Why would this be a better choice as compared to less costly, more flexible alternatives?

Quote:
Originally Posted by smasher50 View Post

fwiw, there's a used outlaw rr 2150 tor sale on audiogon for $400 has bass management for your sub

bass management - if you have a 2.1 the amps work less if they are high passed IMHO

very few integrateds have pre-out and main in which could take advantage of the rca-in/rca-out with hpf of the rythmik amp.
post #57 of 63
Thread Starter 
Quote:
Originally Posted by rick240 View Post

bass management - if you have a 2.1 the amps work less if they are high passed IMHO
very few integrateds have pre-out and main in which could take advantage of the rca-in/rca-out with hpf of the rythmik amp.


I am sorry but I really didn't understand what you mean?
post #58 of 63
Quote:
Originally Posted by blackscorpio View Post

I am sorry but I really didn't understand what you mean?

In a 2.1 system you really don't want the speakers running full range - integration with a sub can be quite difficult (although many people run Song Tower 2.1s full range, ask over at Audio Circle for people's specific experience redface.gif).

If you have a integrated/receiver with bass management you can high pass the speakers at 80Hz (just like in your 5.1 HT system with speakers set to small) so that all of the low frequency signal goes to the sub only. This means the amp in the receiver is not working on the more difficult low frequency signals and sending them unamplified to the subwoofer.

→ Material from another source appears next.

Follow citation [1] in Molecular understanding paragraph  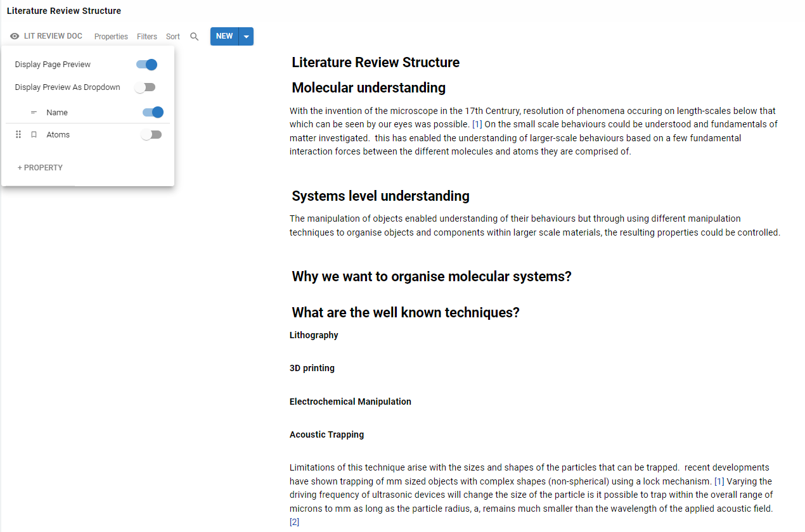pyautogui.click(x=477, y=124)
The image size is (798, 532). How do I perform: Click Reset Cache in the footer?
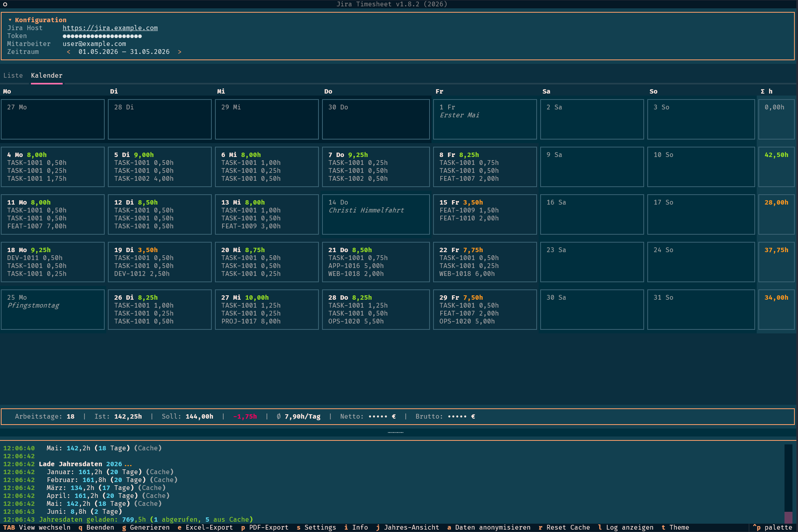564,527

There are only a few 2 channel systems with bass management - Parasound 2100 (what I have), Outlaw 2150 and HK990. Some people use an AVR to get bass management. Some integrateds are really like separate preamp and amp in a single chassis, so they have RCA outs from the pre-amp and RCA ins for the amp section. Most of the Rythmik amps have RCA-ins and RCA-outs; the RCA-ins come in with full signal, and the RCA-outs have had the low frequency signals removed (a high pass filter).
post #59 of 63
Thread Starter 
Quote:
Originally Posted by rick240 View Post

In a 2.1 system you really don't want the speakers running full range - integration with a sub can be quite difficult (although many people run Song Tower 2.1s full range, ask over at Audio Circle for people's specific experience redface.gif).
If you have a integrated/receiver with bass management you can high pass the speakers at 80Hz (just like in your 5.1 HT system with speakers set to small) so that all of the low frequency signal goes to the sub only. This means the amp in the receiver is not working on the more difficult low frequency signals and sending them unamplified to the subwoofer.
There are only a few 2 channel systems with bass management - Parasound 2100 (what I have), Outlaw 2150 and HK990. Some people use an AVR to get bass management. Some integrateds are really like separate preamp and amp in a single chassis, so they have RCA outs from the pre-amp and RCA ins for the amp section. Most of the Rythmik amps have RCA-ins and RCA-outs; the RCA-ins come in with full signal, and the RCA-outs have had the low frequency signals removed (a high pass filter).

I understood some and still more to understand.

please help me here, I recently bought an AVA amp used, as most recommended separates for the Salks, based on comments in this thread and over at "Salk owners thread". I will do some more reading but can you suggest me what is the best way to integrate a sub and your recommendations? Appreciate your help.
post #60 of 63
Quote:
Originally Posted by blackscorpio View Post

I understood some and still more to understand.
please help me here, I recently bought an AVA amp used, as most recommended separates for the Salks, based on comments in this thread and over at "Salk owners thread". I will do some more reading but can you suggest me what is the best way to integrate a sub and your recommendations? Appreciate your help.

So did you buy separates (pre-amp and amp)? Also, which Rythmik amp is on your sub?